Et c’est bien parce qu’il faudrait repenser le rapport au monde d’un éventuel Polanski déclassé, ce qu’il devrait ou pourrait faire dans une société décidée collectivement après avoir été déclaré responsable de ses actes devant la justice, c’est bien parce qu’il faudrait repenser le rapport au monde de ces personnes en-dehors des structures de pouvoir qui les protège que l’accusation est subversive et source d’une angoisse du pouvoir. L’accusation d’Alice Coffin à l’encontre de Christophe Girard est l’accusation du soutien du pouvoir politique à un pédocriminel notoire. L’accusation d’Assa Traoré est celle d’un système étatique et policier profondément raciste, issu d’une pensée coloniale et responsable de la mort de son frère Adama Traoré. L’accusation des associations étudiantes et LGBTQ+ à l’encontre des Crous de France est celle de structures institutionnelles transphobes et d’une politique de sape des organismes publics censés soutenir la diversité des chemins de vie sur tout le territoire. Enfin, l’accusation d’Adèle Haenel dans sa prise de parole à Mediapart en novembre 2019 portait bien sur un système d’abus de pouvoir qui donne licence aux violences sexuelles tout en verrouillant l’accès des victimes à la parole publique et à l’écoute. Attaquer un homme de pouvoir auteur d’un préjudice – notamment, mais aussi en tant que structure politique dont nombre de femmes participent également par leur silence, leur complicité ou leur participation active –, où que ce pouvoir se situe, de l’État à la famille et à la rue, c’est attaquer le symbole de la propriété, c’est-à-dire la licence à s’approprier un espace qui a été pensé en continuité avec une histoire du pouvoir masculin, en particulier dans nos sociétés impérialistes, suprémacistes blanches et capitalistes occidentales.
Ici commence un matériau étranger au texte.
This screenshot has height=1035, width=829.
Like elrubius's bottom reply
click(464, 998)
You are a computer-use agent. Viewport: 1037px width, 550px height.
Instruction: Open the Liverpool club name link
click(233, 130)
C’est de cela qu’il s’agit, pas d’une idéologie, mais d’une histoire, de son héritage, de ce que nous choisissons d’en reproduire et d’en transmettre.
1In Taline Oundjian, « Et tu viens d’où sinon ? », Women who do stuff, Numéro 2 – La Famille, 2020, p.75.
2Lire entretien à Mediapart, « Appelés en Algérie : enquête sur un silence français », 2 octobre 2020.
3Ecouter l’entretien à France Culture, « Après la décolonisation, l’histoire coloniale et raciale disparaît dans la construction du récit féministe français », 24/04/2020.
5In Geneviève Koubi, « La Déclaration des droits et des devoirs de l’homme et du citoyen : obligations des législateurs et devoirs des citoyens », 1795, pour une République sans révolution, dir. Roger Dupuy, PUR, 1996, pp. 143-159, paragraphe 10.
6In ouvrage collectif, Economie, Sociologie et Histoire du monde contemporain, ed. Bréal, 2016, p. 53.
7Lire Edward Bernays, Propaganda : Comment manipuler l’opinion en démocratie, ed. La Découverte, 2007 (1928).
8In ouvrage collectif, Introduction aux études sur le genre, ed. Deboeck, 2012, p. 191. Voir aussi le travail de la préhistorienne du CNRS Marylène Patou-Mathis sur l’absence de division genrée du travail durant la préhistoire (pour une brève introduction : « Non, les femmes préhistoriques ne balayaient pas les grottes » sur France Culture, 13/10/2020).